Antiretroviral therapy and rituximab show promise in aids-related diffuse large B-cell lymphoma patients.
Those patients with aids-related diffuse large B-cell lymphoma (DLBCL) undergoing treatment with antiretroviral therapy and rituximab had similar long-term survival as patients with immunocompetent-DLBCL, according to the results of a population-based study published in Hematological Oncology.
“Our data clearly support the current guidelines that HIVâinfected persons on anti-retroviral therapy with DLBCL should receive the same therapeutic approach as immunocompetent individuals,” wrote Annarita Conconi, of the division of hematology at Ospedale degli Infermi, Biella, Italy, and colleagues.
According to the researchers, there is still debate about the optimal chemotherapy regimen and the use of rituximab in patients with aids-related diffuse large B-cell lymphoma. In this population-based study, Conconi and colleagues looked at the prognostic factors and outcomes of 58 consecutive patients with aids-related diffuse large B-cell lymphoma from the Swiss HIV Cohort Study. These patients were compared with 326 patients with immunocompetent-DLBCL from the Hematology Division of the Amedeo Avogadro University and the Oncology Institute of Southern Switzerland.

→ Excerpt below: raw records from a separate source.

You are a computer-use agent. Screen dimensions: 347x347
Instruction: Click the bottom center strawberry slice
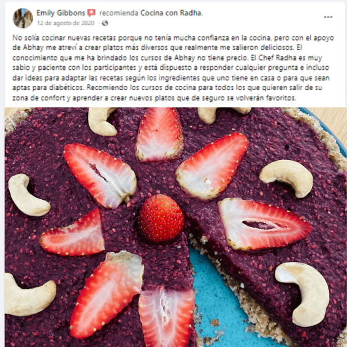tap(167, 317)
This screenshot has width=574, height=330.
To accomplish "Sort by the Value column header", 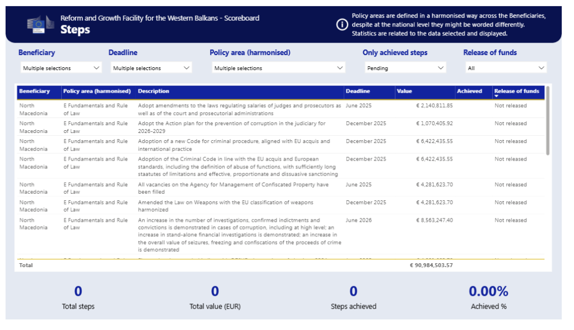I will (404, 91).
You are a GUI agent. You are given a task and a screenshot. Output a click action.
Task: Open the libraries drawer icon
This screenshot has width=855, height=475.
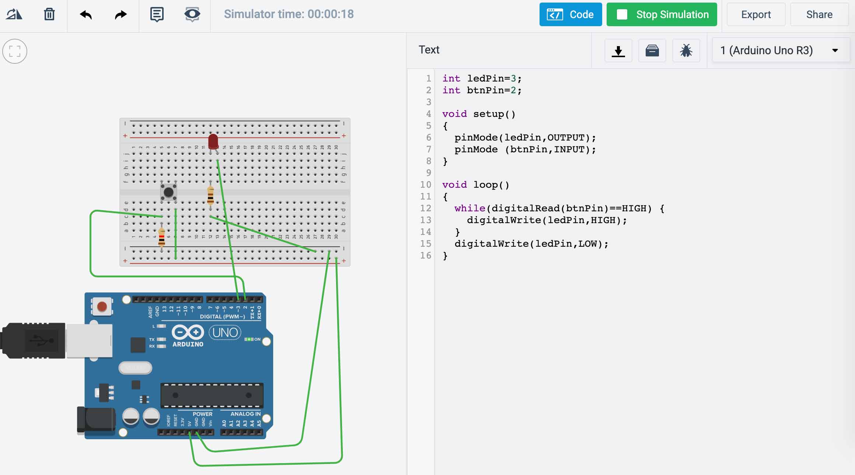tap(652, 51)
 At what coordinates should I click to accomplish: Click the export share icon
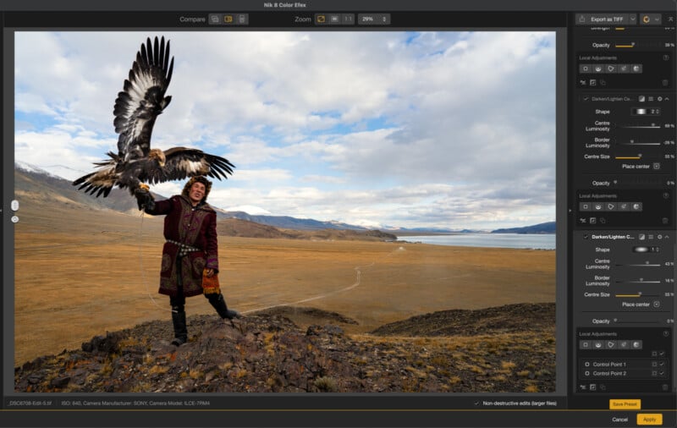tap(582, 19)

At diagnosis, those patients with aids-related diffuse large B-cell lymphoma were significantly younger (49 vs 67 years; P < .001), and had a higher proportion of men (86% vs 52%; P < .0001). Additionally, patients with aids-related diffuse large B-cell lymphoma had poor (performance status [PS] 2–4: 40% vs 17%; P < .0001), B-symptoms (53% vs 27%; P < .0001), serologic evidence of hepatitis C and B virus infection, and advanced stage disease (P < .006).
With a median follow-up of 6 years, 36% of patients with immunocompetent-DLBCL and 34% of patients with aids-related diffuse large B-cell lymphoma had died.
Median survival at 5 years was 68% in immunocompetent patients and 63% in HIV patients. Patient's AIDs-related lymphoma international prognostic index predicted overall survival and progression-free survival in patients with aids-related diffuse large B-cell lymphoma.
Looking at 148 patients aged younger than 61 (40 HIV-infected and 108 immunocompetent) who were uniformly treated with RCHOP or RCHOP-like regimens, there was no significant difference in overall survival between the two groups. However, a greater proportion of early deaths occurred in patients with HIV (6.5% vs 17.5%). The 1-year overall survival in this group was 94% for immunocompetent patients and 82% for those with aids-related diffuse large B-cell lymphoma.
Commenting on the results of this study, Stefan K. Barta, MD, of the department of hematology/oncology at Fox Chase Cancer Center, said that these results give somewhat of a real-world experience compared with a lot of previous publications that looked at patients from clinical trials.
“What is interesting and important in this trial is that patients in this cohort who were HIV-positive and had DLBCL at about 5 years had about the same progression-free and overall survival as patients who were HIV negative,” Barta told Cancer Network. “This is confirming the current practice that we treat these patients the same as immunocompetent patients.”